1. (a) Train Arrival Time Analysis

The problem describes a train arriving at a station at a random time between 09:00 AM and 09:30 AM, with the actual arrival time equally likely to be any moment within this interval. This indicates a continuous uniform distribution. Let 'T' be the random variable representing the arrival time of the train in minutes past 09:00 AM. The interval is from 09:00 AM to 09:30 AM, which is a duration of 30 minutes. So, the interval for T is [0, 30].

(i) Define a suitable probability density function (PDF)

For a continuous uniform distribution over an interval [a, b], the probability density function (PDF) is given by:

$f(x) = \begin{cases} \frac{1}{b-a} & \text{for } a \le x \le b \\ 0 & \text{otherwise} \end{cases}$

In this case, $a = 0$ (corresponding to 09:00 AM) and $b = 30$ (corresponding to 09:30 AM).

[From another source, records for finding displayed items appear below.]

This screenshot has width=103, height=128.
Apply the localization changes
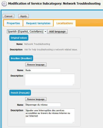(x=24, y=16)
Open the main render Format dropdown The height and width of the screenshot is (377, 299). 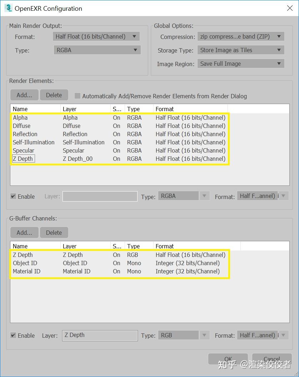click(x=96, y=36)
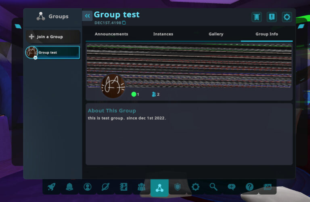310x202 pixels.
Task: Open the profile icon in bottom bar
Action: 88,187
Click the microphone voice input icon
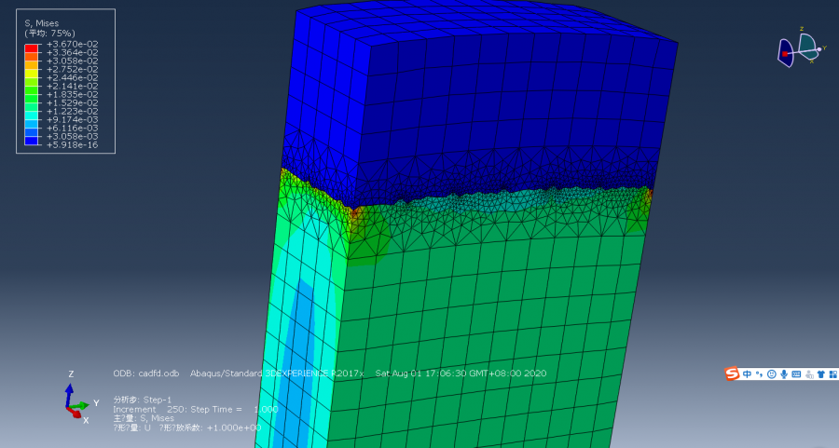Viewport: 839px width, 448px height. click(784, 373)
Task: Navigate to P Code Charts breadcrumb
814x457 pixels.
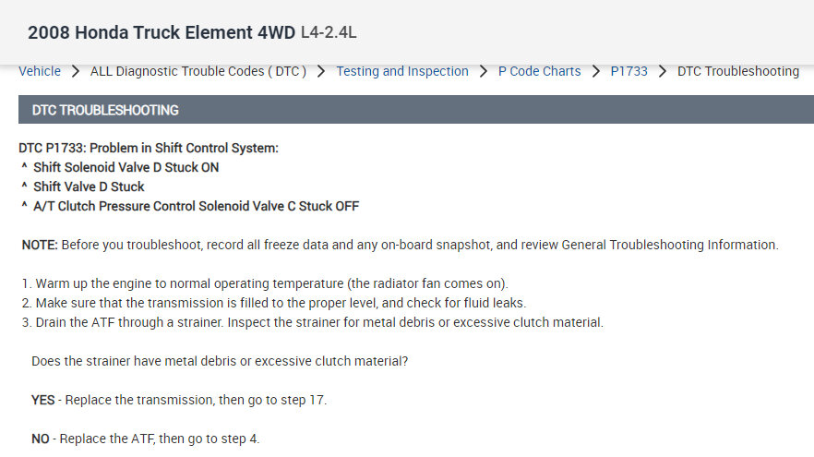Action: pyautogui.click(x=539, y=71)
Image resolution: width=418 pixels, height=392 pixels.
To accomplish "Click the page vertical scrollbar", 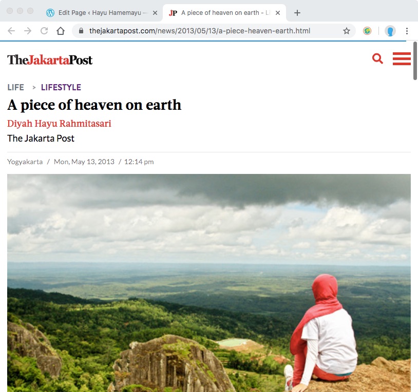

Therefore, the suitable probability density function (PDF) is:

$f(t) = \begin{cases} \frac{1}{30-0} = \frac{1}{30} & \text{for } 0 \le t \le 30 \\ 0 & \text{otherwise} \end{cases}$

Where 't' is the time in minutes past 09:00 AM.

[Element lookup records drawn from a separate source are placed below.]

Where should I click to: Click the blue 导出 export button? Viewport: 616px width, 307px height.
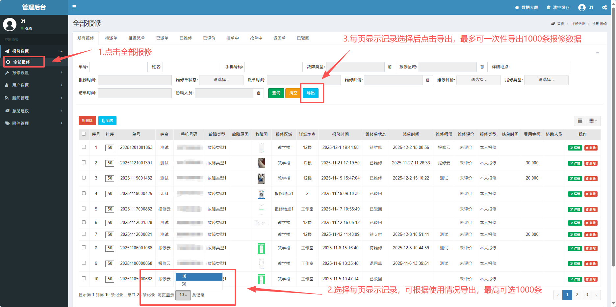(x=310, y=93)
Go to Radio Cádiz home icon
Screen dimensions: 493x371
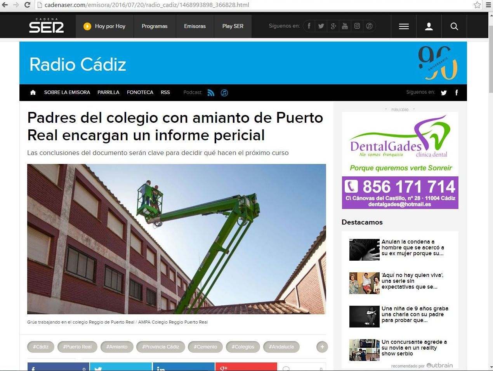click(x=33, y=92)
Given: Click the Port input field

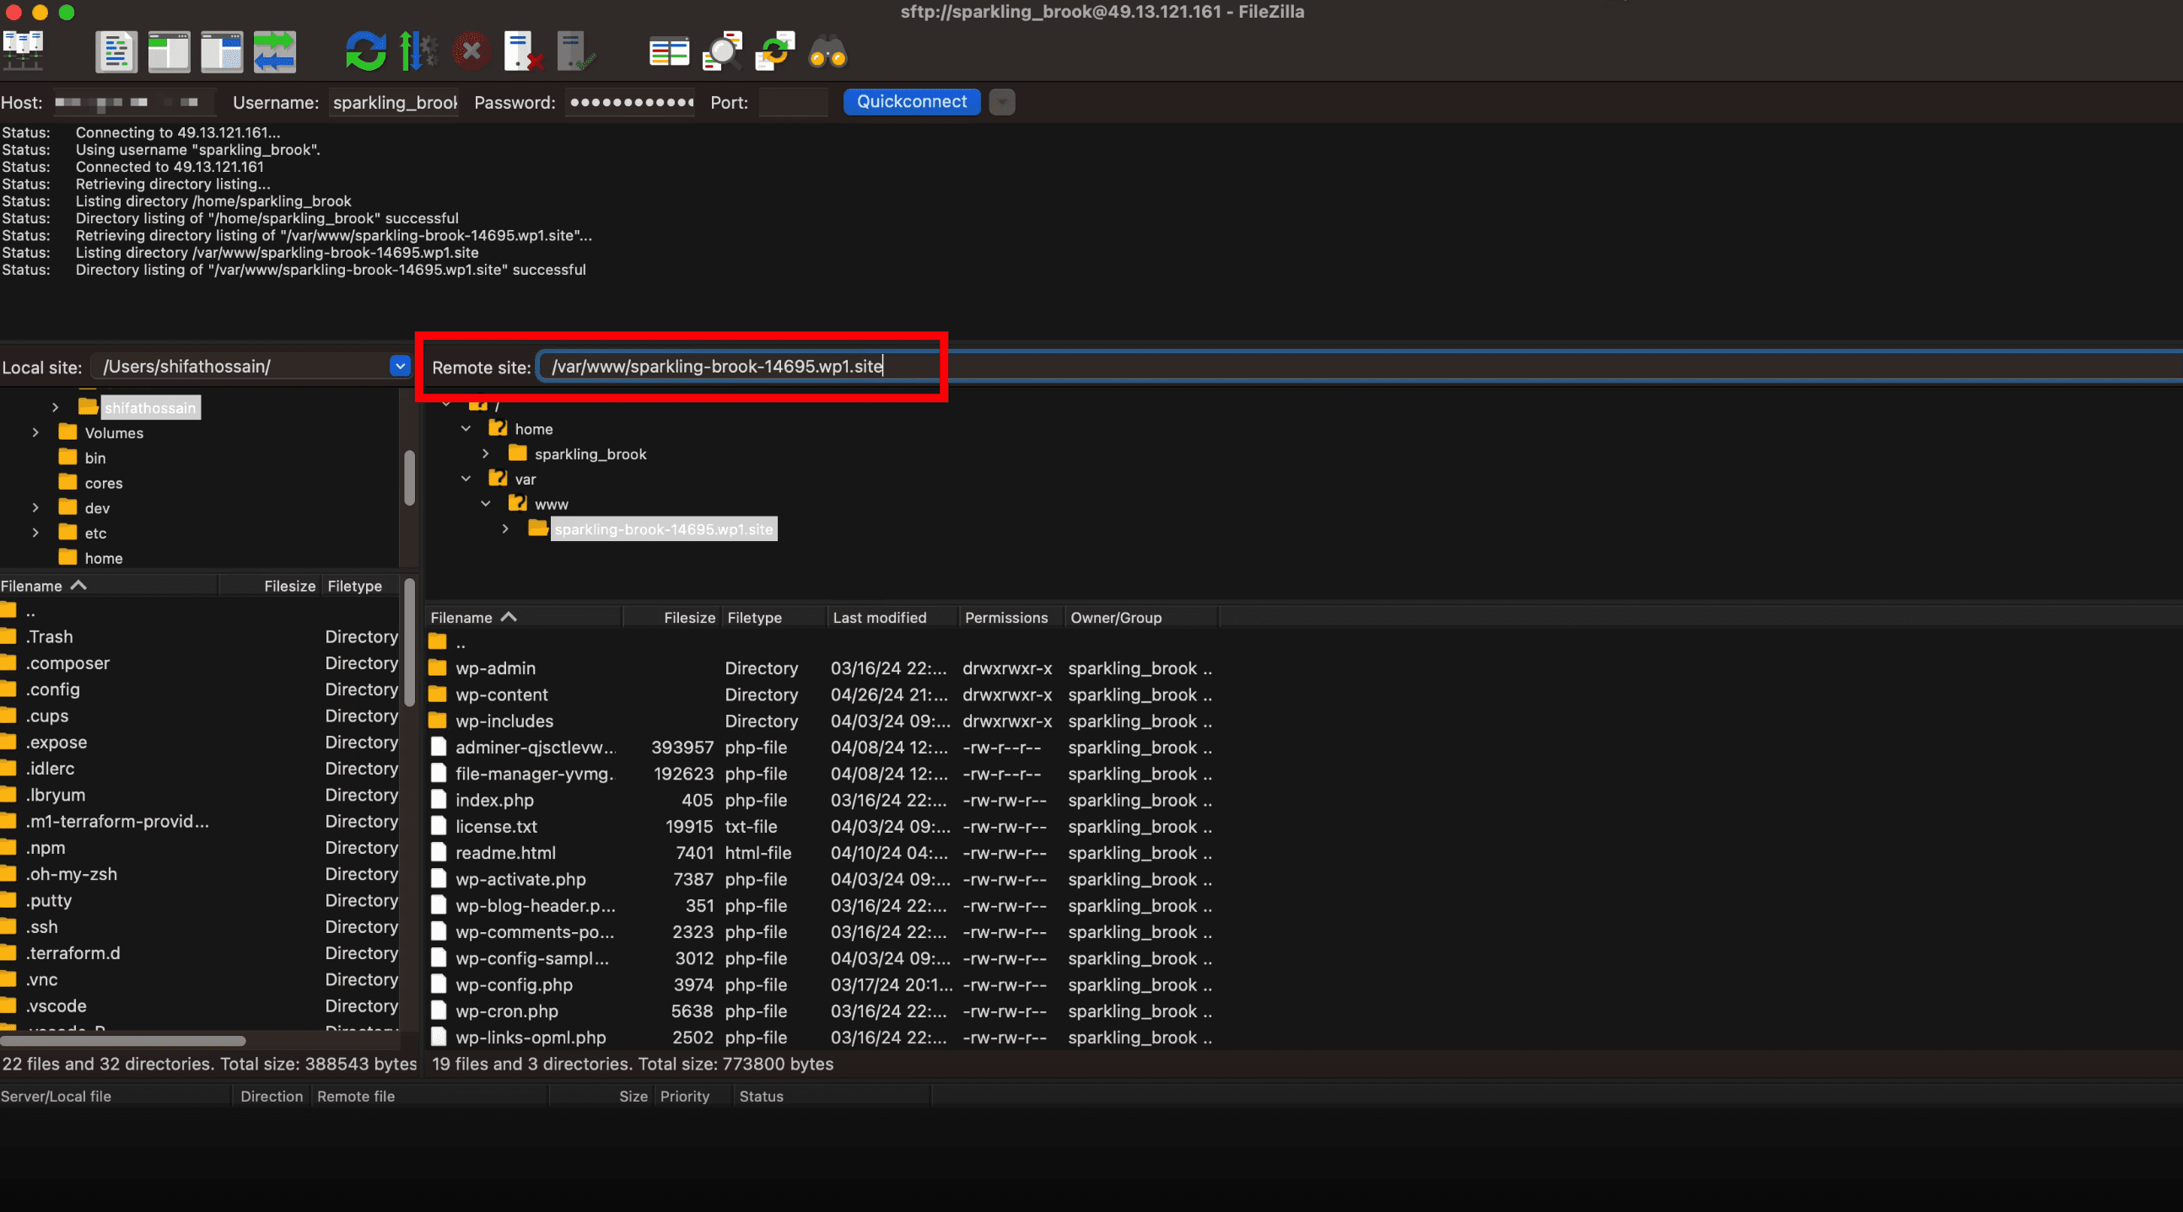Looking at the screenshot, I should point(792,102).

(ii) What is the probability that the train will arrive before 09:13 AM?

Arriving before 09:13 AM means the arrival time 't' is less than 13 minutes past 09:00 AM. We need to find $P(T < 13)$.

$P(T < 13) = \int_{0}^{13} f(t) \,dt = \int_{0}^{13} \frac{1}{30} \,dt$

$P(T < 13) = \frac{1}{30} [t]_{0}^{13} = \frac{1}{30} (13 - 0) = \frac{13}{30}$

The probability that the train will arrive before 09:13 AM is $\frac{13}{30}$ or approximately 0.4333.

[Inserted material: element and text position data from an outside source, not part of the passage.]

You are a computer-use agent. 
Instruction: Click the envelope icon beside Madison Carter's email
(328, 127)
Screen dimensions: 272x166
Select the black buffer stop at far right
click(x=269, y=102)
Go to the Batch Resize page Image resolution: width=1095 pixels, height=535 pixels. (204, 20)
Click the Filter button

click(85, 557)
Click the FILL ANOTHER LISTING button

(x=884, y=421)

(iii) Find the expected arrival time and the variance of the arrival time.

For a continuous uniform distribution over the interval [a, b]:

• Expected Value (Mean): $E[X] = \frac{a+b}{2}$
• Variance: $Var[X] = \frac{(b-a)^2}{12}$

In this problem, $a = 0$ and $b = 30$. Expected Arrival Time:

$E[T] = \frac{0+30}{2} = \frac{30}{2} = 15$ minutes

The expected arrival time is 15 minutes past 09:00 AM, which is 09:15 AM. Variance of the Arrival Time:

$Var[T] = \frac{(30-0)^2}{12} = \frac{30^2}{12} = \frac{900}{12} = 75$ (minutes$^2$)

The variance of the arrival time is 75 minutes$^2$.

(iv) Given that the train has not arrived by 09:11 AM, what is the expected arrival time?

This is a conditional expectation problem. We are given that $T > 11$. The new effective interval for the arrival time becomes (11, 30]. Within this new interval, the arrival time is still uniformly distributed. Let's define a new random variable $T'$ representing the arrival time given $T > 11$. The new interval is $[a', b'] = [11, 30]$. The expected value for a uniform distribution over $[a', b']$ is $\frac{a'+b'}{2}$.

$E[T | T > 11] = \frac{11+30}{2} = \frac{41}{2} = 20.5$ minutes

The expected arrival time, given that the train has not arrived by 09:11 AM, is 20.5 minutes past 09:00 AM. This corresponds to 09:20 AM and 30 seconds.